> _Records to process_:

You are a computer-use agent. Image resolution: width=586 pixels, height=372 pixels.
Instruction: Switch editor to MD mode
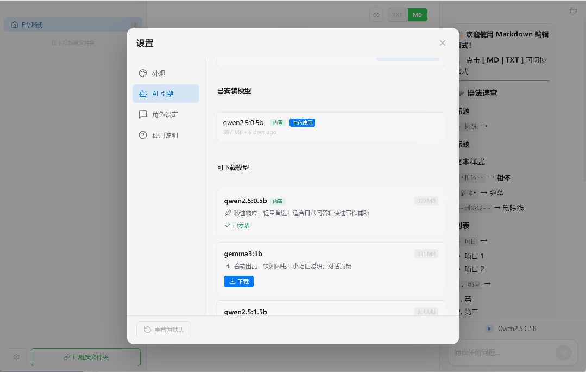pyautogui.click(x=417, y=15)
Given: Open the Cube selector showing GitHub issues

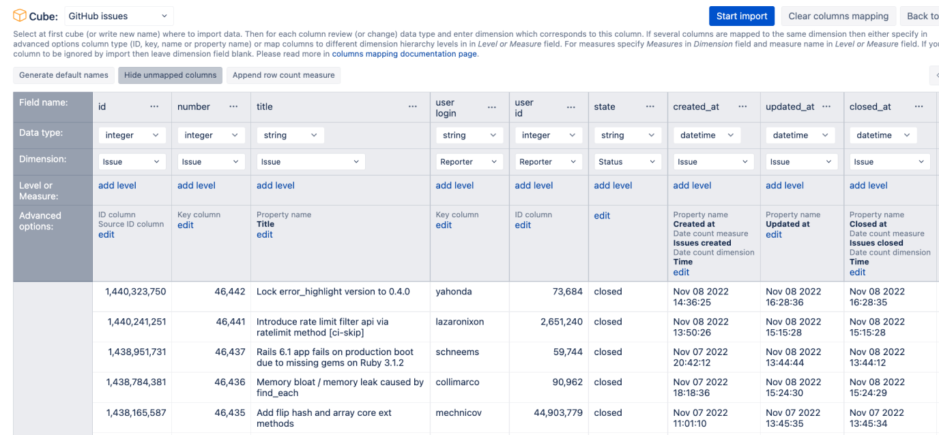Looking at the screenshot, I should coord(119,16).
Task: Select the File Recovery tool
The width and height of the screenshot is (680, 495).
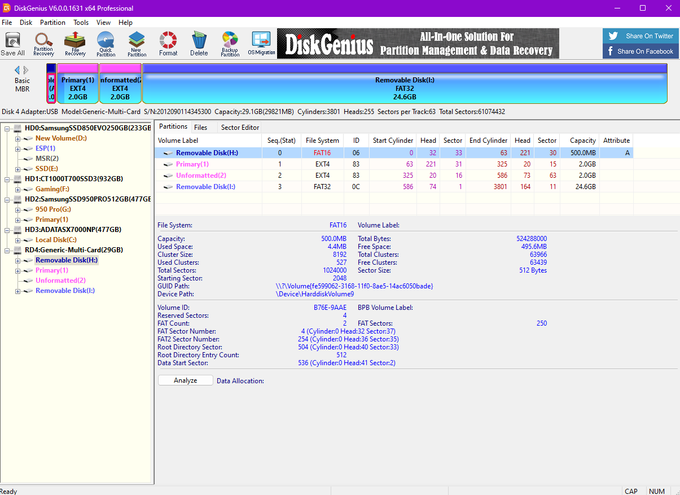Action: click(74, 43)
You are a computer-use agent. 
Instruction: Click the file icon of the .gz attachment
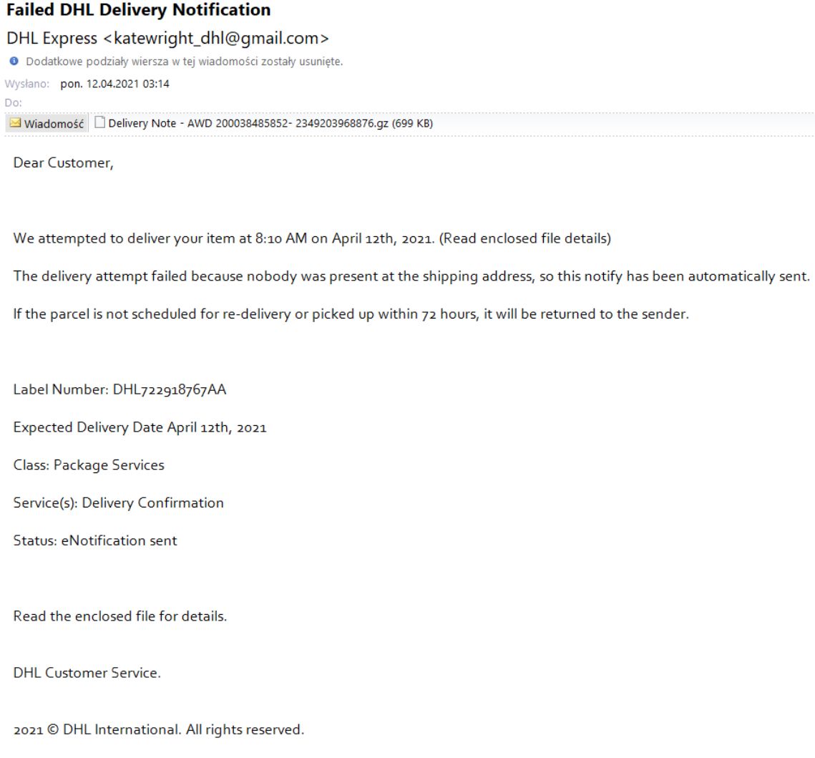tap(100, 123)
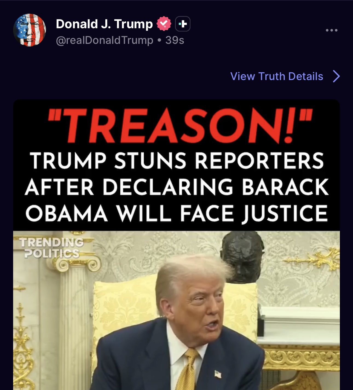Open the Donald J. Trump display name
This screenshot has height=390, width=353.
[104, 24]
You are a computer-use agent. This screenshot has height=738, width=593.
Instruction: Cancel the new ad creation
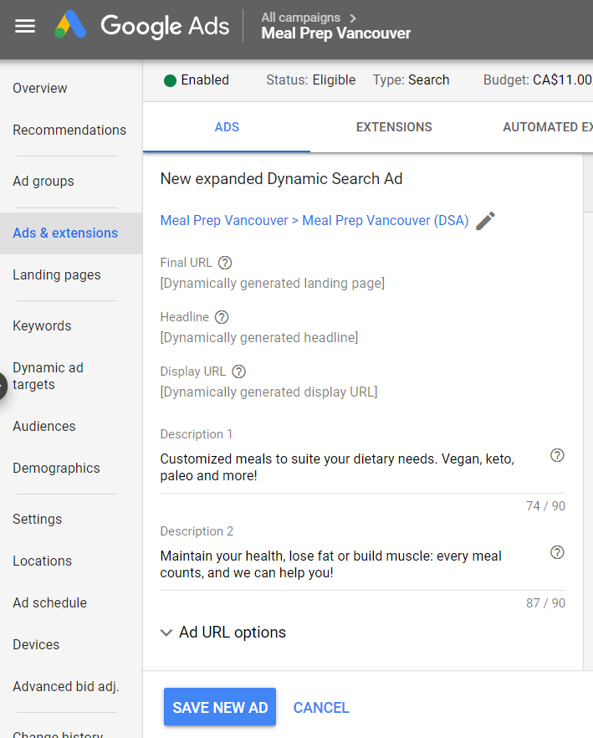321,708
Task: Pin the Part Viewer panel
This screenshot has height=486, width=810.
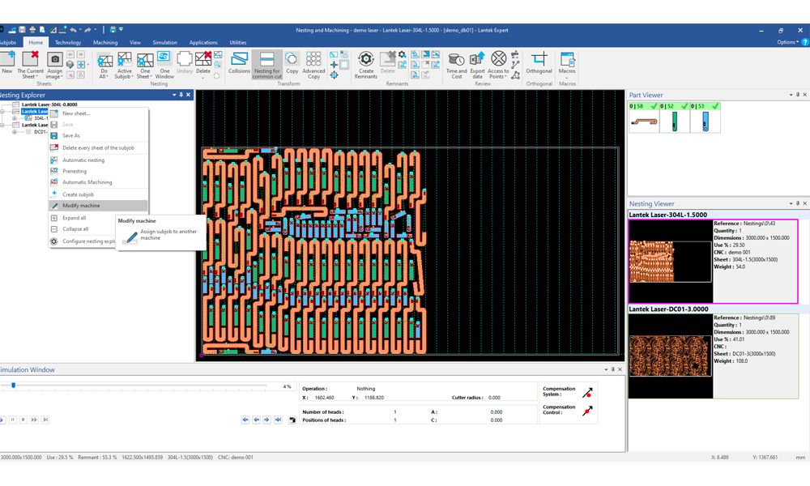Action: coord(797,95)
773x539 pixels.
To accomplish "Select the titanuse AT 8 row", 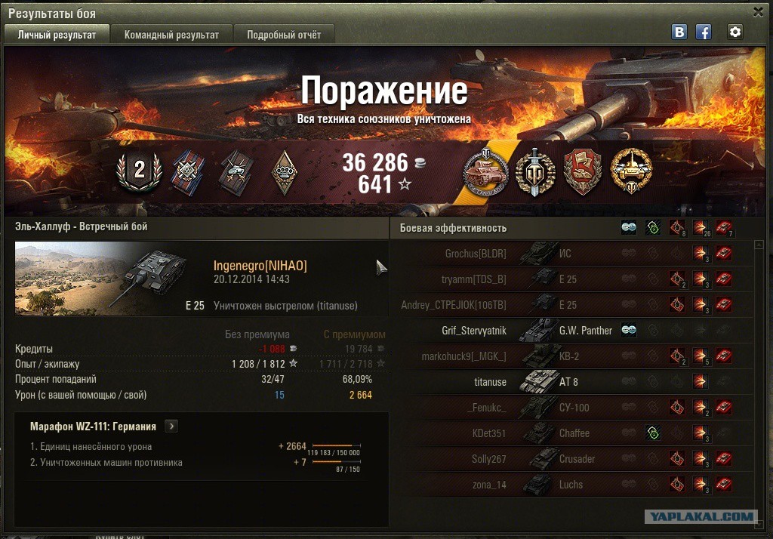I will [572, 381].
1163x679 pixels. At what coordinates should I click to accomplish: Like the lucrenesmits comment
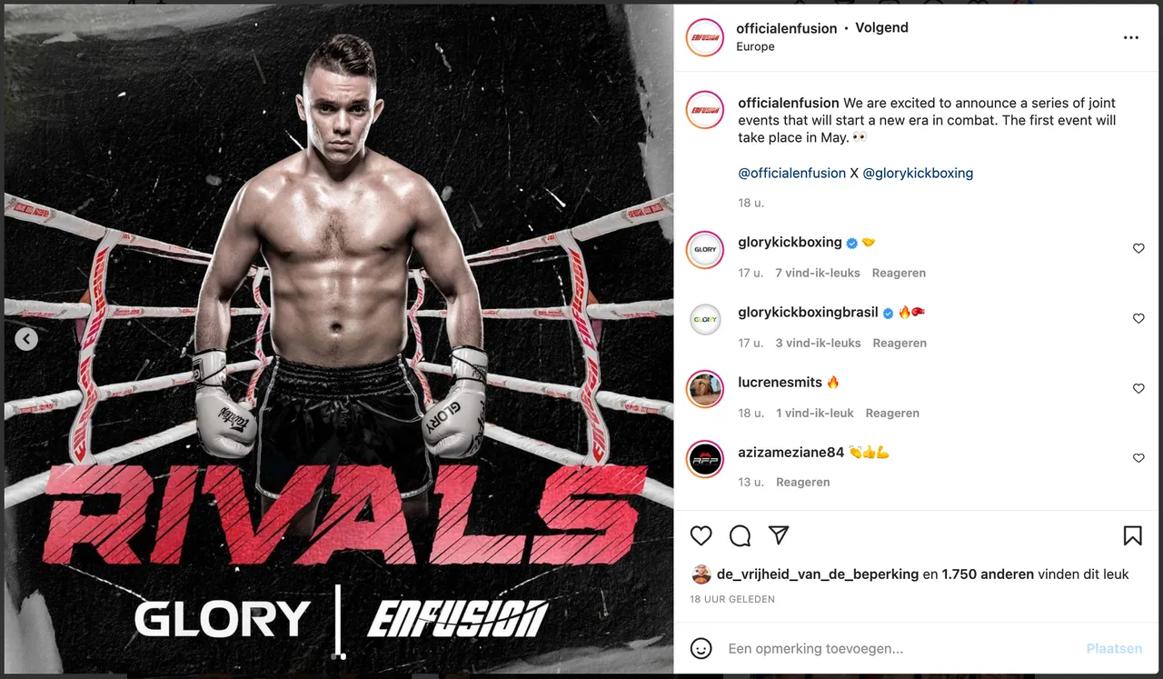coord(1138,388)
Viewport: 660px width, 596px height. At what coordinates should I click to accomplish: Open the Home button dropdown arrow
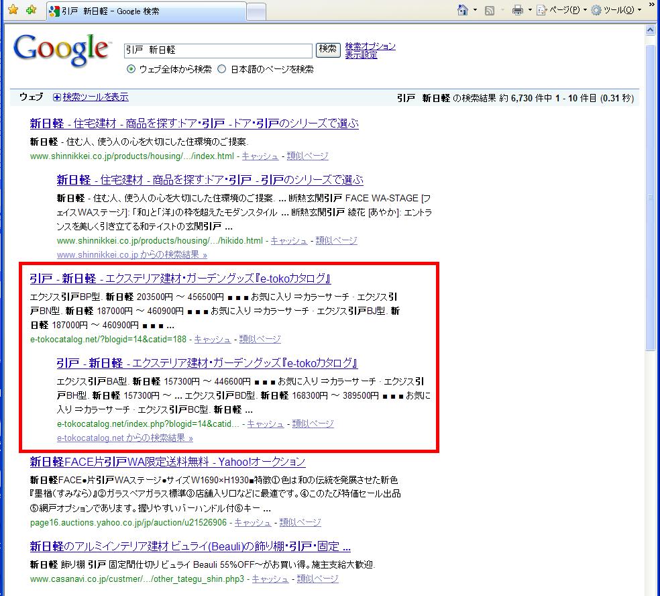[475, 10]
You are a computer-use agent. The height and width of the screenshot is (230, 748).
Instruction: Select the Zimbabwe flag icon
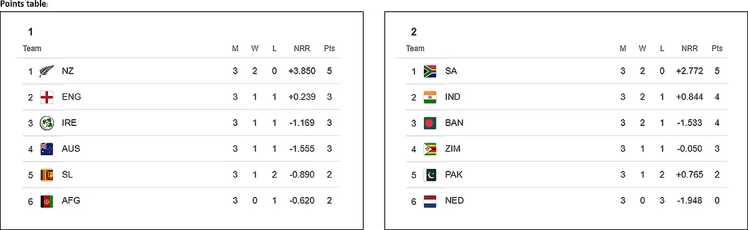coord(430,149)

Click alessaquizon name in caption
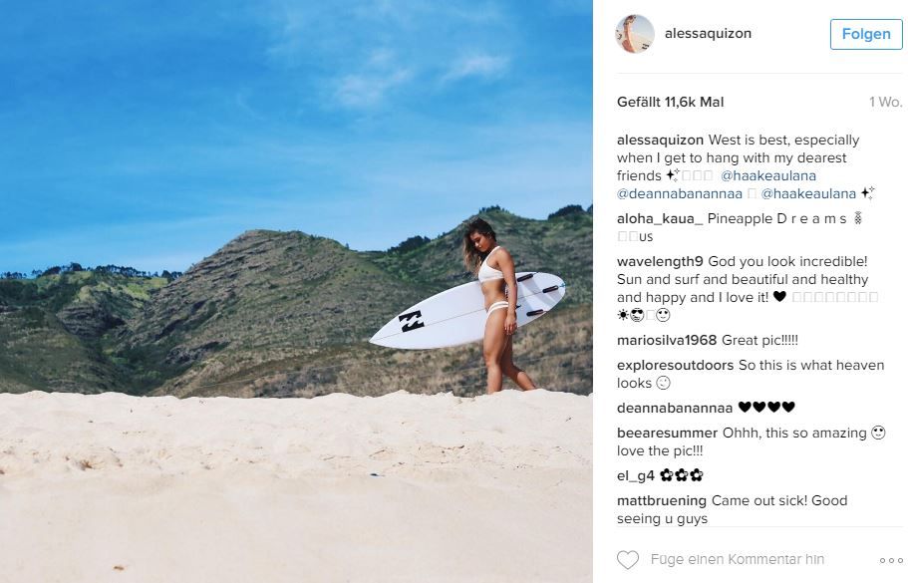pyautogui.click(x=660, y=141)
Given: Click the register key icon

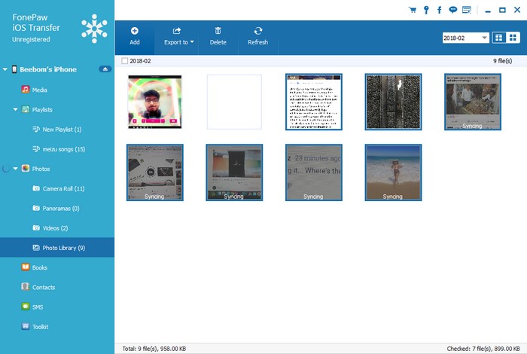Looking at the screenshot, I should click(x=426, y=10).
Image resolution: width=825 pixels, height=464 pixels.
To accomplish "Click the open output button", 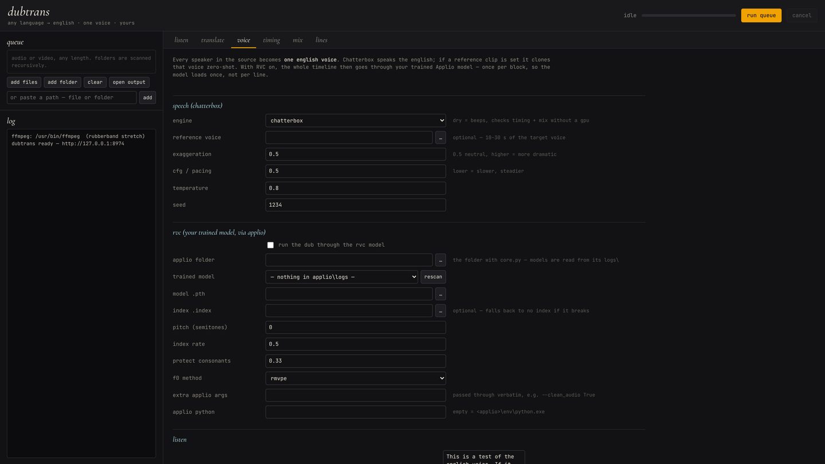I will (x=129, y=82).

> _Directions_: Pick out every line in the rows above that contains the string "Instruction" and copy each one in full.

> _Result of the task_:
Instruction: Switch editor to MD mode
Instruction: Click the file icon of the .gz attachment
Instruction: Cancel the new ad creation
Instruction: Select the Zimbabwe flag icon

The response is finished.